課題一覧:
1/ 以下の『ULTRAMAN SUIT ANOTHER UNIVERSE』を読んだというブログ記事で、同書のクレジットに名前が挙げられている人物を、すべて役割とともに挙げてください。
2/ 以下の『ULTRAMAN SUIT ANOTHER UNIVERSE』を読んだというブログ記事を、最後の文の後から書き継いでください。

### 文書セクション

やっぱりこの世は、多元宇宙[マルチユニバース]ですよね!

ワンバース ツーバース スリーバース ユニバース 繋ぎ合わせてこの歌になるよ !!!!※uni-verse/オーイシマサヨシ(作詞・作曲:大石昌良)

 

…というわけでどうもまいど、月辺です。

前回〆で「これからはもっとコンスタントに当ブログを更新します☆」とは宣言したが(宣言…というのか?アレで)、よもやたった2日で此処に舞い戻ってくるとか誰が想像できただろうか。いや誰も出来ない。この現実は、アナタの想像を凌駕する!©城崎絵美

んじゃあ、何故この記事を書いてるのかって?アレを読んだからですよ…

そう……

 

『ULTRAMAN SUIT ANOTHER UNIVERSE』(著:長谷川圭一 設定:谷崎あきら 原作:清水栄一・下口智裕 ※全3巻)をね!!!

######
### 入力データ

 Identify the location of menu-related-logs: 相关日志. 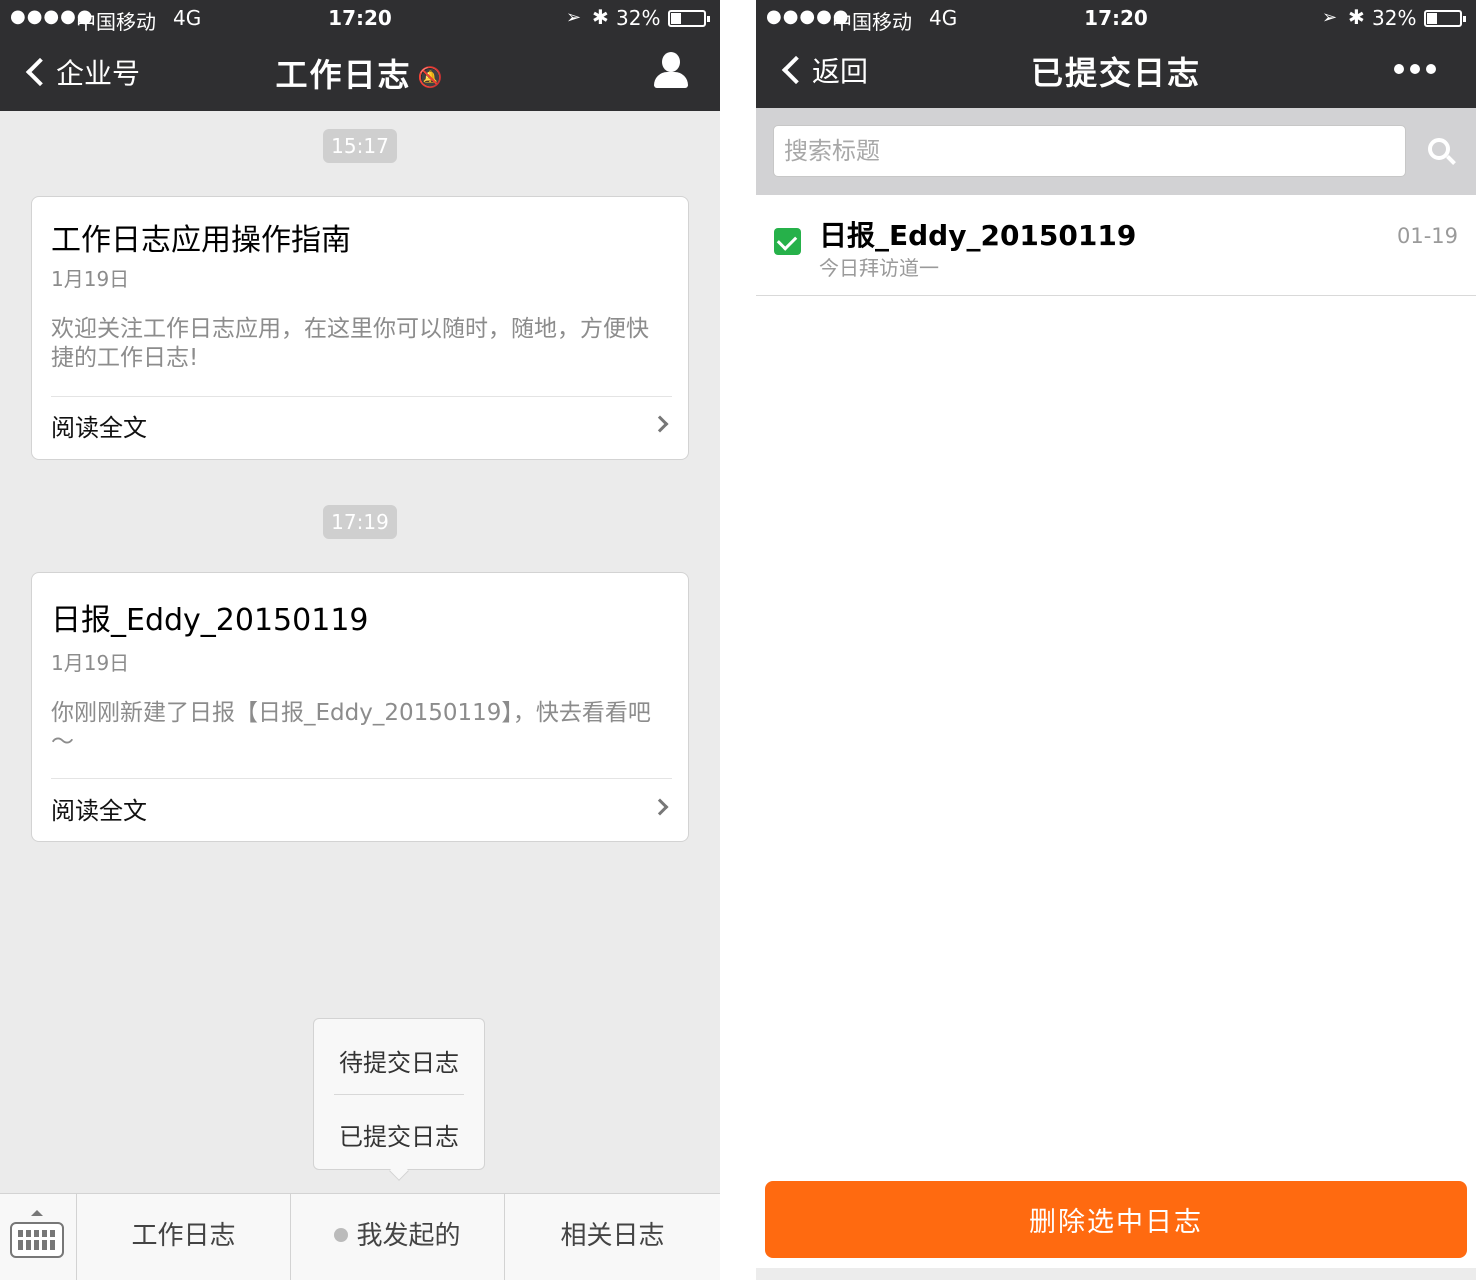
(612, 1237).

######

想定解答:
1/
長谷川圭一(著)
谷崎あきら(設定)
清水栄一(原作)
下口智裕(原作)

2/
いやァ、ULTRAMAN SUIT(=マン。装着者:早田進次郎)を始めとしてSEVEN、ACE、ZOFFY……と主に昭和ウルトラ戦士を模したアーマースーツをフィーチャーした原作漫画は「ウルトラマンシリーズへのニッチな作品愛」や「ケレン味」「意外性」、そしてそれら演出的要素とは相反する「芯の通った重厚なストーリー展開」が面白い1作だが…この『UAU』はTIGA、ZEROという平成のウルトラ戦士をモティーフとしたスーツが登場し、更には原作でも追加戦士として大活躍の炎の男ことTARO/東光太郎にも焦点をあてながら大スケールの「アナザー」ストーリーが展開されている。非常に面白い。

小説執筆を努めたのは、ティガ以降のウルトラシリーズや平成ライダー2期以降の脚本を担当され、『ガイキングLOD』『SSSS.GRIDMAN』などスパロボ登場アニメにも携わられた長谷川氏。そのためか、漫画ULTRAMANにはないシンプルかつ王道のヒロイズムが文章の至る所に散りばめられている。原作では冷たく頑なで威圧的な表情に終止している諸星さえ、後半は心做しか柔和な一面を覗かせ、なんと2作目の「Episode ZERO」では淡いラブ・ロマンスを繰り広げているのだが、それでもキャラの本質が損なわれたりブレたりしている印象は全く無いのだから、もう感心しきりである。

勿論、脚本家の方による小説とは得てして文章の体裁が整っていないものだ。所謂「ト書き」の癖が出てしまうコトは往々にしてあるし、このUAUにおいてもそうした読みづらさは要所要所で感じた。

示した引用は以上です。